Traffic flow prediction is the most critical part of any traffic management system in a smart city. It can help a driver to pick the most optimized way to their target destination. Air pollution data are often connected with traffic congestion and there exists plenty of research on the connection between air pollution and traffic congestion using different machine learning approaches.

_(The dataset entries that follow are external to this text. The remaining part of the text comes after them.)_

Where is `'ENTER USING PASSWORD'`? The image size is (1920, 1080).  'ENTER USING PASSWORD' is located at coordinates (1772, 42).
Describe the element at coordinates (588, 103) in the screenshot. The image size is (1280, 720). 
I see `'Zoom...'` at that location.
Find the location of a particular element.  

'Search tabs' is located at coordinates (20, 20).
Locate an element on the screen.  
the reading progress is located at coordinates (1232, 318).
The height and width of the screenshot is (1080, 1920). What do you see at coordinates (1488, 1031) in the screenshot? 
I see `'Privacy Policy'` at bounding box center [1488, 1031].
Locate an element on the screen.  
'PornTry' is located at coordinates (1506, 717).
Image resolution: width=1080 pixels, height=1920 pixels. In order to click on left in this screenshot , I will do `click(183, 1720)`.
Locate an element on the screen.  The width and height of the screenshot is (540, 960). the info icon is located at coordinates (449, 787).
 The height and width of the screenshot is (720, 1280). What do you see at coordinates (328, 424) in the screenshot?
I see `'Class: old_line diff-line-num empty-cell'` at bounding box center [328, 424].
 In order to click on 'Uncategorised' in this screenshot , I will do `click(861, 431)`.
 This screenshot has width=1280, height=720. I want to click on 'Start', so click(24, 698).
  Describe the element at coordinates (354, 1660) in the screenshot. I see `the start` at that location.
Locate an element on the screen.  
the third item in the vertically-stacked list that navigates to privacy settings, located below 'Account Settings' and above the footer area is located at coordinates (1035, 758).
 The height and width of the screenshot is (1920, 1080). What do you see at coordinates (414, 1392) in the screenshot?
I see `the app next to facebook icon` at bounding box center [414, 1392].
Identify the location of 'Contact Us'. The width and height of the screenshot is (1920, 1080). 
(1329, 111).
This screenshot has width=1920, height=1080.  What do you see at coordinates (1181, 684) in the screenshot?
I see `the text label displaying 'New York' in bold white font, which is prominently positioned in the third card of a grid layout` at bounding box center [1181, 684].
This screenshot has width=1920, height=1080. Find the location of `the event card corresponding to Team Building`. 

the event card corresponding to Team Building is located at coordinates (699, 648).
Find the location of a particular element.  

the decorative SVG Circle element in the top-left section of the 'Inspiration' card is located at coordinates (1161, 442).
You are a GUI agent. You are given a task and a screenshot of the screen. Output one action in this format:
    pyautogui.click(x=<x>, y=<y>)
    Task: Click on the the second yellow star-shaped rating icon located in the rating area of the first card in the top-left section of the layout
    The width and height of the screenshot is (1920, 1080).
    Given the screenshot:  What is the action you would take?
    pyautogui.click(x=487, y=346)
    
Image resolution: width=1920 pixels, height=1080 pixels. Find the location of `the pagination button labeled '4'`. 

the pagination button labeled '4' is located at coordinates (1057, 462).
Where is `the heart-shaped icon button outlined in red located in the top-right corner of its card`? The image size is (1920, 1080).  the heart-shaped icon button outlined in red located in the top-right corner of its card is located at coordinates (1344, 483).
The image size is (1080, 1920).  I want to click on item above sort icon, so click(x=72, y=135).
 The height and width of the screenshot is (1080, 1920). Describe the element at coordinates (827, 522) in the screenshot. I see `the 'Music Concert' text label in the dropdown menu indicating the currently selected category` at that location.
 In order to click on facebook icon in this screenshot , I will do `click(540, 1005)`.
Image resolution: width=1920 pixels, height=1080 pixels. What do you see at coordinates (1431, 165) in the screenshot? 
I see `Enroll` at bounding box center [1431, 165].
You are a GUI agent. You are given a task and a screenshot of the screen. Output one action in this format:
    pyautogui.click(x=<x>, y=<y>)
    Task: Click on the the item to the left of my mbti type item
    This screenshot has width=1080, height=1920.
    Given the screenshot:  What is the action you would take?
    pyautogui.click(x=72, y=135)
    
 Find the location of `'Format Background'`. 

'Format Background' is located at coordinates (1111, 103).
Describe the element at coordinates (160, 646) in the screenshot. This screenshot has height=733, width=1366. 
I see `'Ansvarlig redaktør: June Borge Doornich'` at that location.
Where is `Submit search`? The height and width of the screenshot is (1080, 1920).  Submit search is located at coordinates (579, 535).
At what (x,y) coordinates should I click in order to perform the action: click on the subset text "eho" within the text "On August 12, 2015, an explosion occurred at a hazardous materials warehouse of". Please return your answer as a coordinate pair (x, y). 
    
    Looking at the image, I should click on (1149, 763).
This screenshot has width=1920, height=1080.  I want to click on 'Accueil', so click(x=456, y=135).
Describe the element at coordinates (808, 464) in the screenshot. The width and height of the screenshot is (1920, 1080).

A scheme for efficiently predicting traffic flow using ensemble techniques such as bagging and air pollution has not yet been introduced. Therefore, there is a need for a more accurate traffic flow prediction system for the smart cities. The aim of this research is to forecast traffic flow using pollution data. The contribution is twofold: Firstly, a comparison has been made using different simple regression techniques to find out the best-performing model. Secondly, bagging and stacking ensemble techniques have been used to find out the most accurate model of the two comparisons. The results show that the K-Nearest Neighbors (KNN) bagging ensemble provides far better results than all the other regression models used in this study. The experimental results show that the KNN bagging ensemble model reduces the error rate in predicting the traffic congestion by more than 30%.

Suggested Citation

  • Noor Ullah Khan & Munam Ali Shah & Carsten Maple & Ejaz Ahmed & Nabeel Asghar, 2022. "Traffic Flow Prediction: An Intelligent Scheme for Forecasting Traffic Flow Using Air Pollution Data in Smart Cities with Bagging Ensemble," Sustainability, MDPI, vol. 14(7), pages 1-23, March.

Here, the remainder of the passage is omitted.